▶ **Task to complete**:
From the line containing "You are a computer-use" through the last line of the entries below, print each line exactly. Pictures stay out.

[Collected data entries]
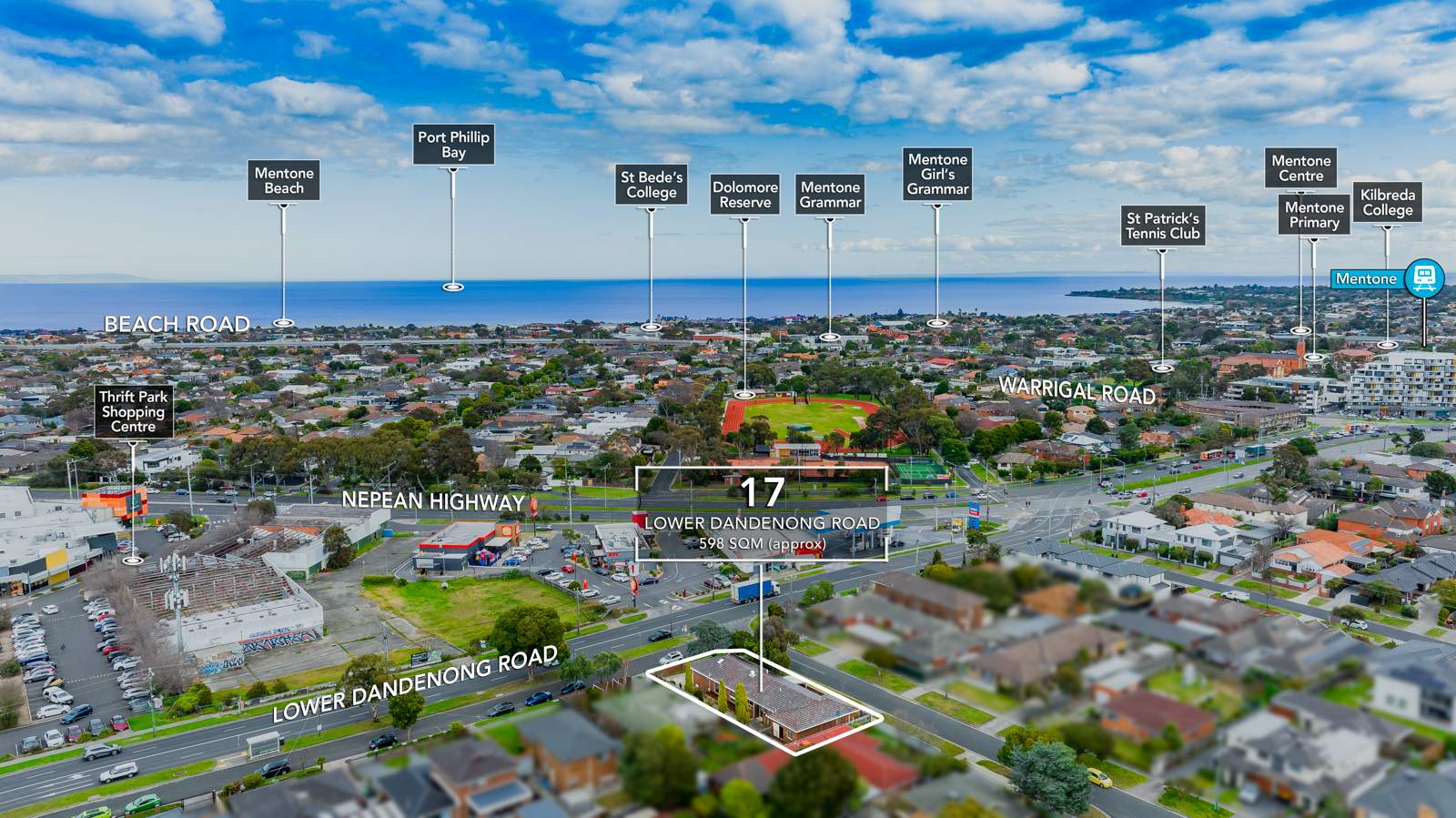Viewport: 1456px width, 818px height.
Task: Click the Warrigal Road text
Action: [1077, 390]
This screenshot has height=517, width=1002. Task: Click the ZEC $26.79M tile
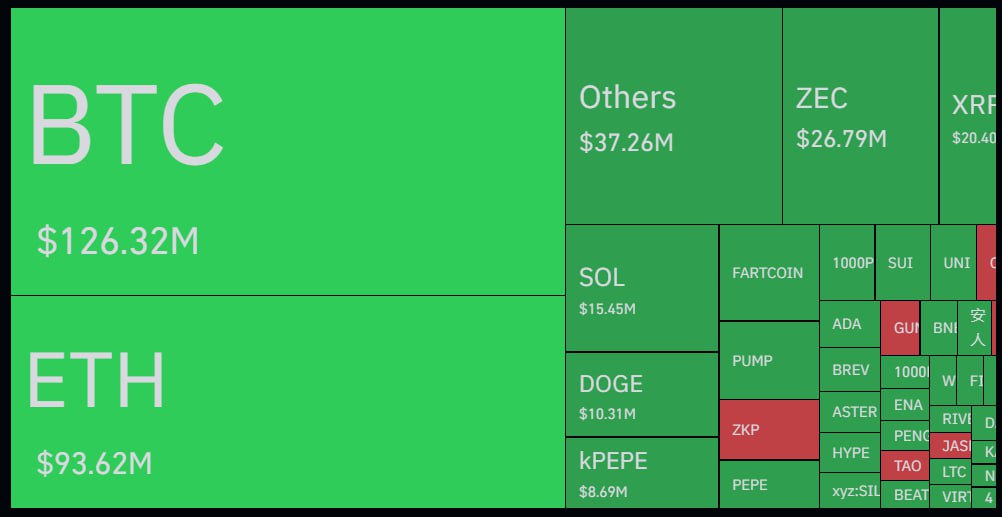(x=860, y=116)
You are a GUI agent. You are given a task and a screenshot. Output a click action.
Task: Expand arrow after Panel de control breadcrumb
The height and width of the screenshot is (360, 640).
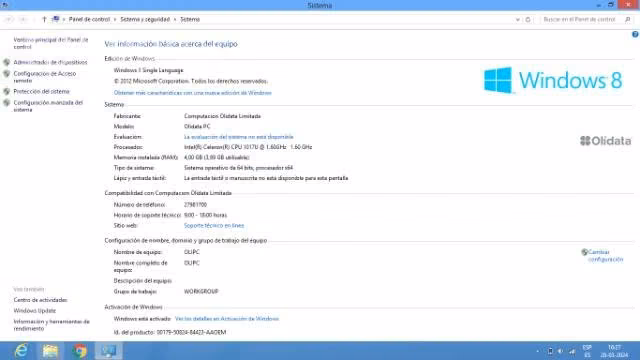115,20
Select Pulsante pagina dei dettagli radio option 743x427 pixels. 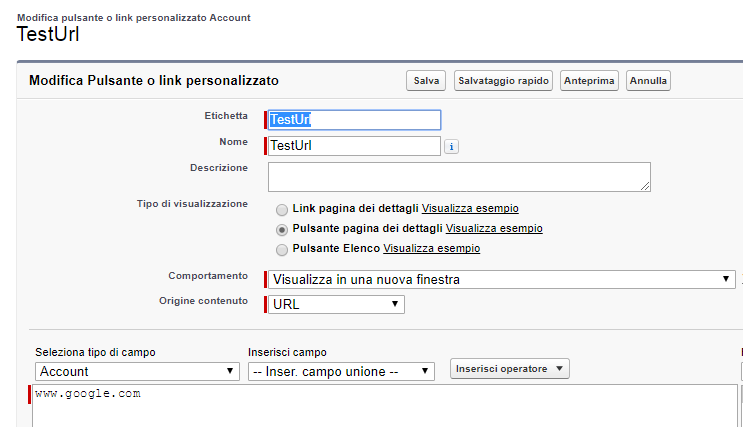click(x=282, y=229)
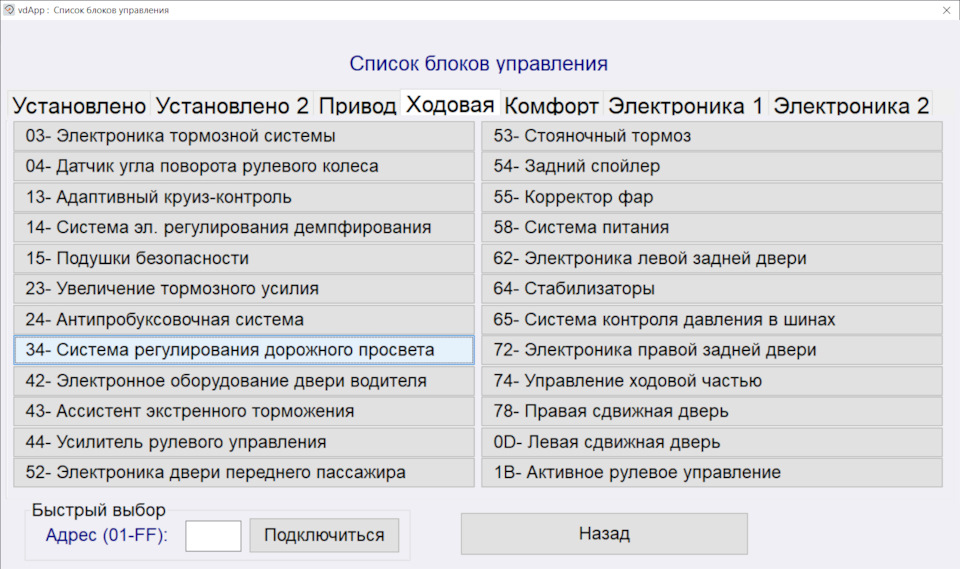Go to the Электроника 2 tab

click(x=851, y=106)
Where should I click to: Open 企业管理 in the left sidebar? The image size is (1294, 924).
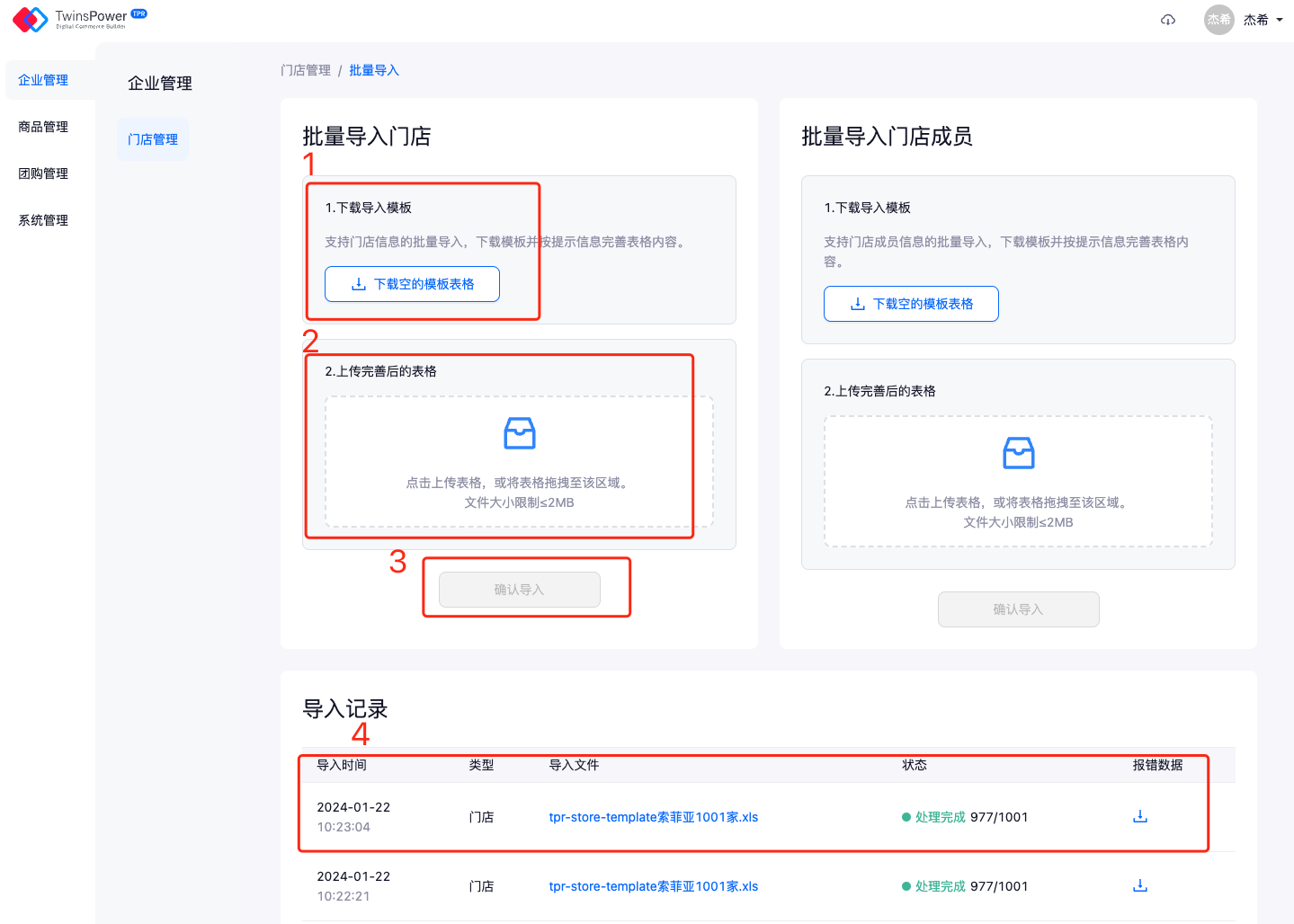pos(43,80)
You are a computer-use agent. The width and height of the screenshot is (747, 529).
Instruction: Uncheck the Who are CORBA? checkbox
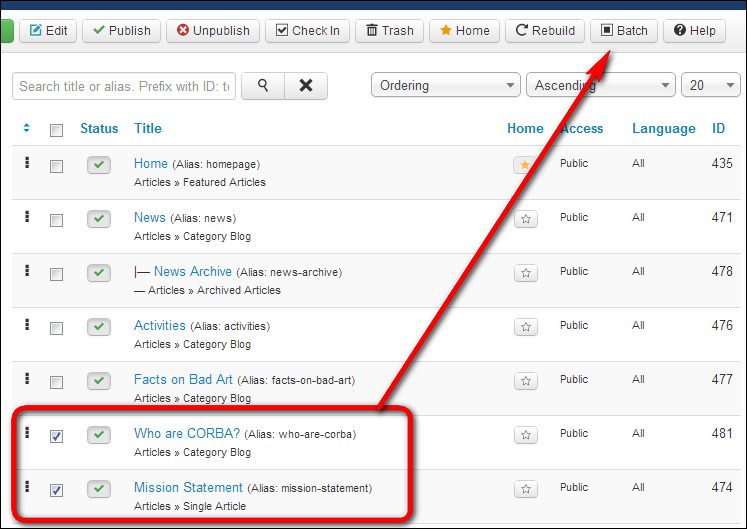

▶ **Problem solution**:
You are a computer-use agent. The width and height of the screenshot is (747, 529).
Instruction: Uncheck the Who are CORBA? checkbox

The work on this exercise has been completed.